Sinopsis: Dos hermanas se reencuentran después de mucho tiempo separadas. Una regresa por el delicado estado de salud de su padre, mientras que la otra pretende que nada ha cambiado. Junto a la madre, las tres se verán obligadas a reconstruir el pasado y a enfrentar los desafíos que aparecen en el presente.

Ficha técnica
Título original: La quietud
Año: 2018
Duración: 1 hr 57 min
País: Argentina
Director: Pablo Trapero
Guion: Pablo Trapero, Alberto Rojas Apel
Música: Papamusic
Fotografía: Diego Dussuel
Reparto: Bérénice Bejo, Martina Gusman, Edgar Ramirez, Graciela Borges, Joaquín Furriel
Calificación: 7/10

Crítica breve de la película


Este drama argentino dirigido por el provocador Pablo Trapero me seduce y me impacta con la historia de las hermanas pertenecientes a una familia aburguesada que esconde secretos escabrosos. Comienza con el accidente cerebrovascular del avejentado patriarca, donde las hermanas, Mia y Eugenia, se reúnen con su madre Esmeralda para enfrentar la difícil situación. La junta de las tres mujeres tiene lugar en una lujosa hacienda, pintada de un color rojo pasional y peligroso, ubicada en las afueras de la ciudad llamada "La quietud". En los interiores de la mansión, las mujeres se ven obligadas a confrontar los traumas emocionales y las confidencias de un pasado común vivido en la época de la dictadura militar argentina, revelando cosas como fantasías sexuales cercanas al incesto, el adulterio premeditado, embarazos no deseados, altercados emocionales entre la madre y las hijas, la confesión de una violación insospechada y las diabluras programadas por la madre y el padre durante tiempos políticos difíciles.

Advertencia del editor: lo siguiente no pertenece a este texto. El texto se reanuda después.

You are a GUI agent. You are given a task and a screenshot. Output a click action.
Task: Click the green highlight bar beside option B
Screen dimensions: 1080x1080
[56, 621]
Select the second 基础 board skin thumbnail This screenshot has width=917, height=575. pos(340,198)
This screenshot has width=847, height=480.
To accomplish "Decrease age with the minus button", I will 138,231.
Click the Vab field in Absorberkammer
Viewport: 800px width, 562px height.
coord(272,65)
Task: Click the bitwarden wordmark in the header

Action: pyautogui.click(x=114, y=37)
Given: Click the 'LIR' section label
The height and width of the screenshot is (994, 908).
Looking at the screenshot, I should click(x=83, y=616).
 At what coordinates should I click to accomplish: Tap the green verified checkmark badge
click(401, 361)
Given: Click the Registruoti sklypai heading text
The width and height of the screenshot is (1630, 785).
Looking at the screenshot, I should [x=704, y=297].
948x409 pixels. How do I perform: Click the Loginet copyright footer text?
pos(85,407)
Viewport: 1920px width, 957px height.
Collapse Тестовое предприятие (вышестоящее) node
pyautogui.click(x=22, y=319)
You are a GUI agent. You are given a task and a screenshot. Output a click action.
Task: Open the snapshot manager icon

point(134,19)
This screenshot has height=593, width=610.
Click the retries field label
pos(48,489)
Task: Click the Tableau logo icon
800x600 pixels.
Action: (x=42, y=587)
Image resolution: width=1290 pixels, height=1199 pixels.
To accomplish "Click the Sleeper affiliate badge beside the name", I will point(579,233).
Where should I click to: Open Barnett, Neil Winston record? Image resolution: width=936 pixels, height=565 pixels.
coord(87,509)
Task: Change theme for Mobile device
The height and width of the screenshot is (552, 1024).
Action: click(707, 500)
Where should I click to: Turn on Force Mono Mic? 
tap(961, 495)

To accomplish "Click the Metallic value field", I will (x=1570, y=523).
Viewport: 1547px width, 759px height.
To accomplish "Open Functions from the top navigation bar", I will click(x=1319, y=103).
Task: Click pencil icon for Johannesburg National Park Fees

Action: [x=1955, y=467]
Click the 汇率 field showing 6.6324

Los sórdidos incidentes se van desentrañando con los diálogos y con escenas ejecutadas con una destreza formal que caracteriza el estilo de Trapero, con planos hermosísimos que transmiten el sentido de culpa de las protagonistas, una música extradiegética que refuerza estados de ánimo y sutiles plano secuencias que se desplazan con gran fluidez en algunas escenas (el del funeral es muy elegante). Me parece maravilloso el trabajo actoral de Martina Gusmán y Bérénice Bejo como las hermanas afectadas emocionalmente por las heridas familiares, y, sobre todo el de la veterana Graciela Borges como la madre que llora a discreción por todo el dolor intrínseco que ha acumulado con los años. Me creo la histeria, el desafecto, la ira, la tristeza y la venganza de esas protagonistas, la profundidad psicológica de sus personajes es creíble. Es una película de Trapero muy cautivadora sobre los vínculos afectivos de una familia disfuncional.